Lentivirus-mediated RNAi knockdown of insulin-like growth factor-1 receptor inhibits growth, reduces invasion, and enhances radiosensitivity in human osteosarcoma cells.

The type 1 insulin-like growth factor receptor (IGF-1R) is essential for tumorigenicity, tumor proliferation, and protection from apoptosis. IGF-1R overexpression has been found in many human cancers including osteosarcoma. To explore its possibility as a therapeutic target for the treatment of osteosarcoma, lentivirus-mediated siRNA was employed to downregulate endogenous IGF-1R expression to study the function of IGF-1R in tumorigenesis and radioresistance of osteosarcoma cells.
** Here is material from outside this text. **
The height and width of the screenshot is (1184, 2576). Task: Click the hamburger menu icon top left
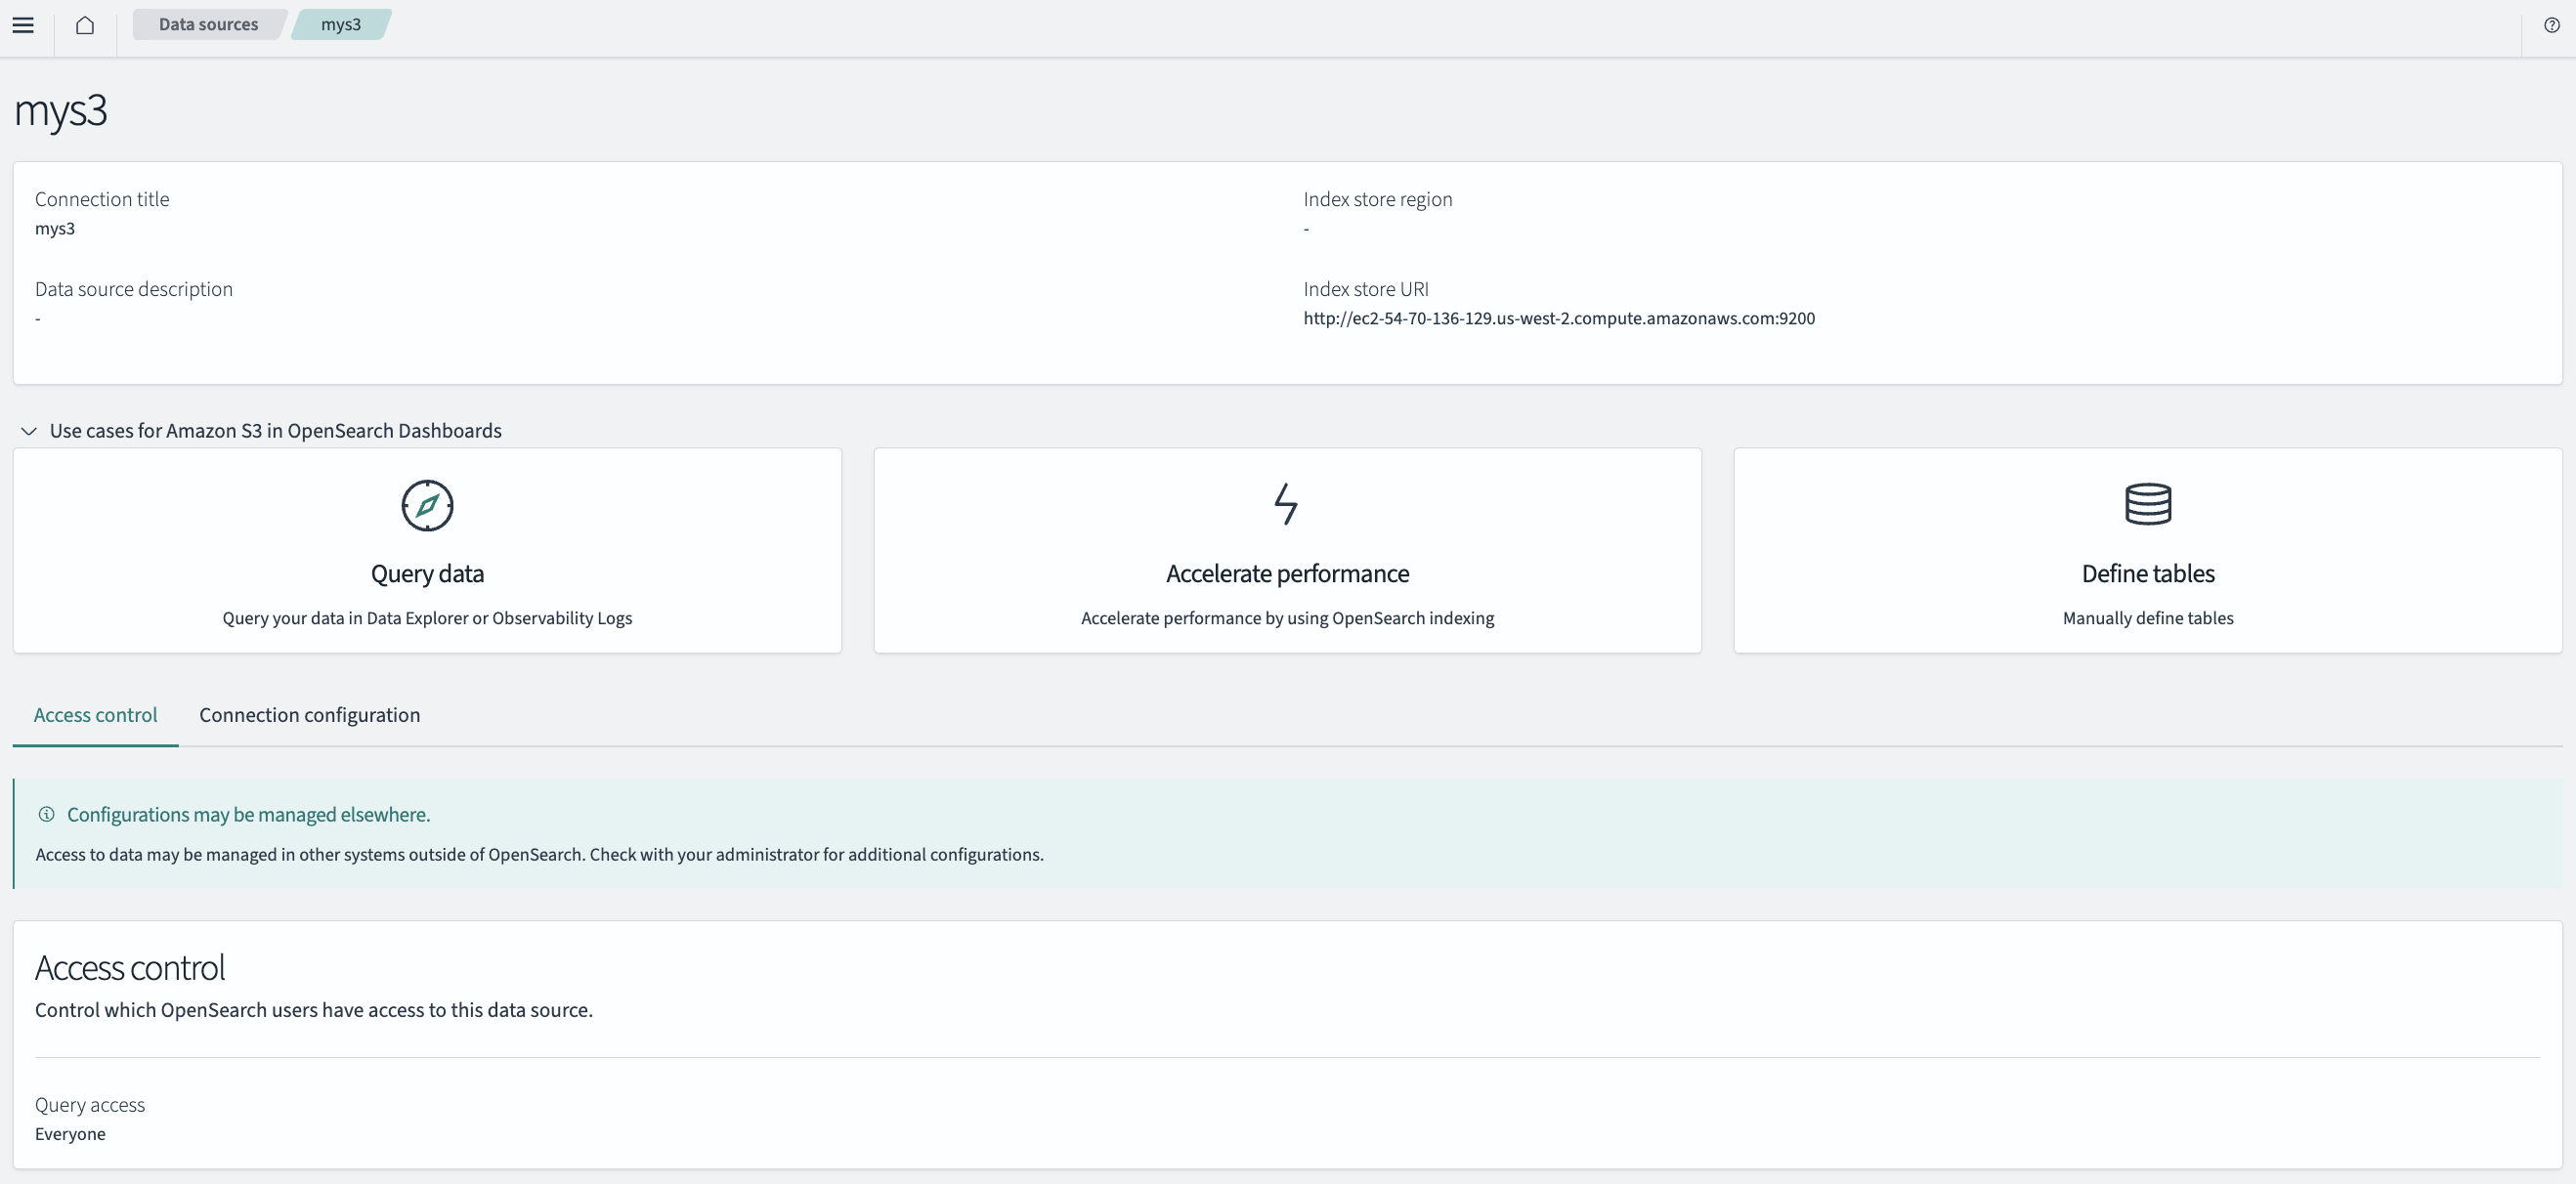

The IGF-1R expression was persistently and markedly reduced by lentivirus-mediated RNAi. Downregulation of IGF-1R expression in osteosarcoma cells significantly suppressed their growth rates in vitro and reduced the potential of tumorigenicity in vivo. Moreover, the specific downregulation arrested cells in G(0)/G(1) phase of cell cycle and also induced apoptosis which correlated with the activation of Caspase-3. Furthermore, we also observed that suppression of IGF-1R could reduce the invasiveness of osteosarcoma cells and enhance their radiosensitivity. Our study suggested that lentivirus-mediated RNAi silencing targeting IGF-1R could induce potent antitumor activity and radiosensitizing activity in human osteosarcomas.